Lyn: Thanks for having me and happy to be here. And so energy is obviously one of the key things affecting all markets, not just obviously energy markets, but also impacting everything else, because energy touches pretty much everything in our lives, financially, and otherwise. And so you know, my view of the energy market over the past year or more has been that supply side issues are starting to come to the forefront. And that this is obviously going to cause significant inflationary pressures both for the energy sector directly and then also for the broader economy. And so, generally speaking, commodities go through these very large CapEx cycles. There's periods of time where you know, commodities are structurally over supplied, prices are low, nobody wants to invest.

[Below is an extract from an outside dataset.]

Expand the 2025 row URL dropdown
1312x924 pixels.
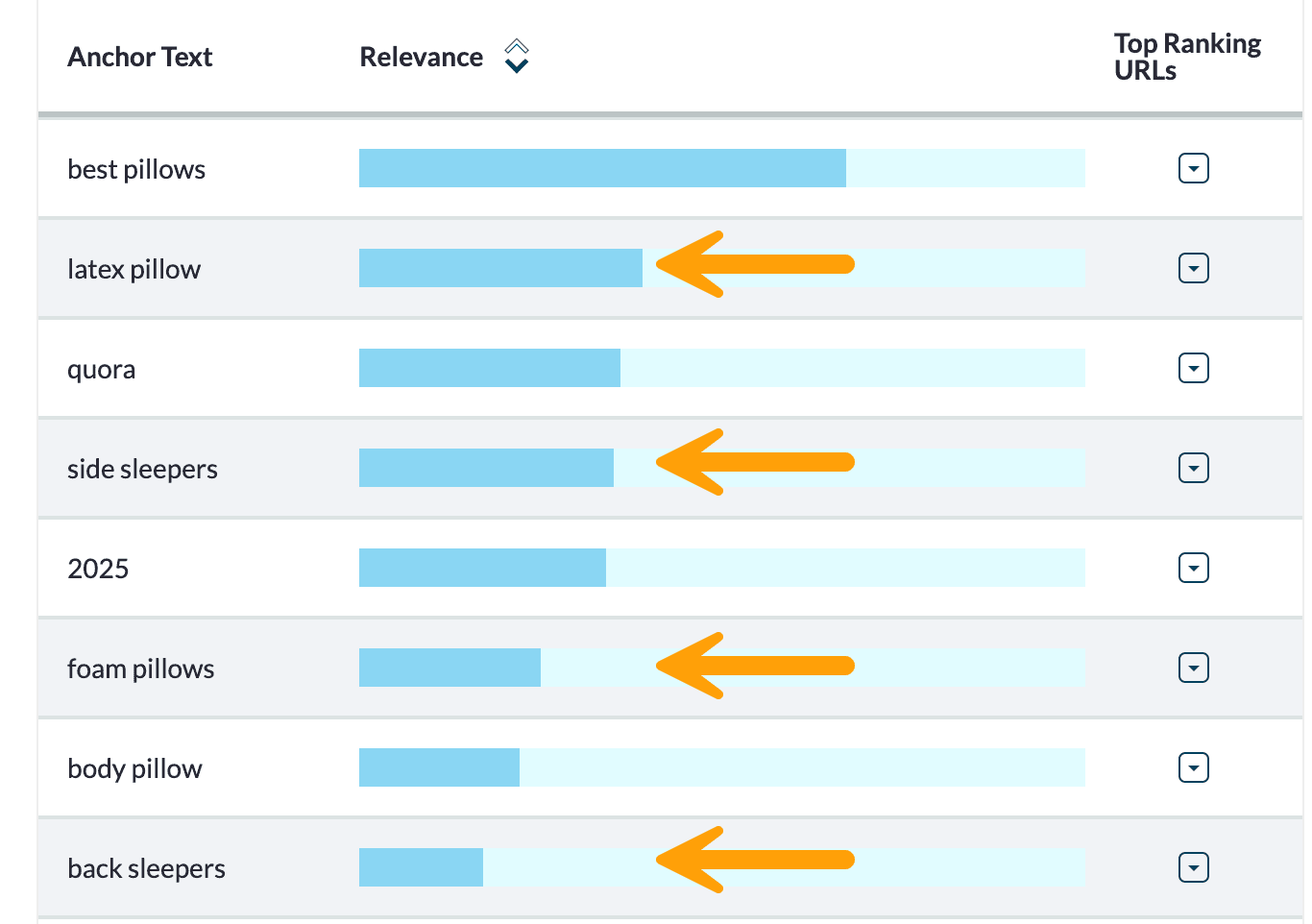coord(1193,569)

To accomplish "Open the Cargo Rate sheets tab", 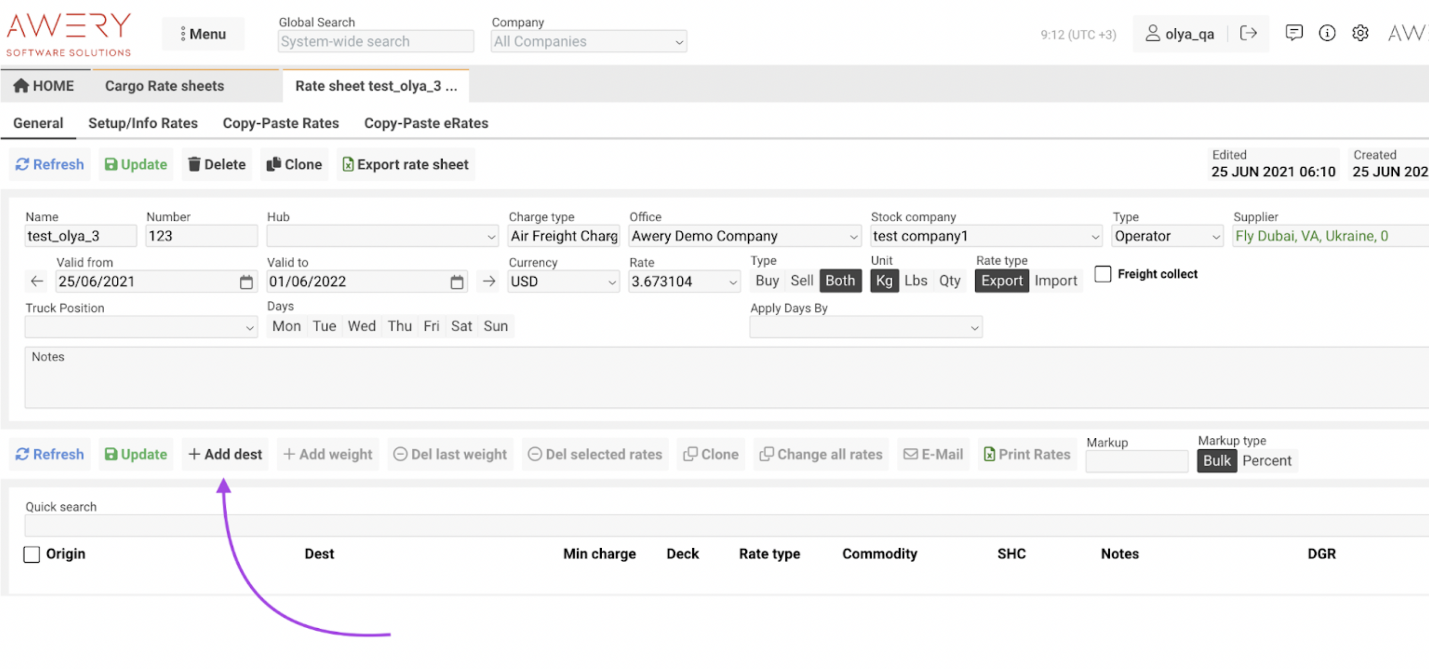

There even you know, in more recent terms, there could be other reasons why they don't invest like an ESG overlay onto those financial reasons. But for a variety of reasons, nobody wants to invest in the space. But then over time, if that not occurring, eventually you work down the existing supply, right? So wells start to run dry, demand starts to slowly creep up over time, until you go back above equilibrium. And so then you start to get rising prices and then more and more supply comes online. And some of those take many years, you know, for the bigger projects to bring online, until eventually they over build, you know, cause a period of oversupply and low prices again. They start the whole cycle again, and this is a pretty long term cycle. And so my contention for a while now has been that we're entering, you know, a decade of much tighter commodity supply in general and energy supplies specifically. And we're starting to see that manifest this year. And my view is that it won't be a straight line. So I'm not trying to say, you know, chart oil on a week by week basis and make those specific calls. It's more about the fact that, you know, in the years ahead, through ups and downs, that we're looking at structurally higher energy prices, most likely.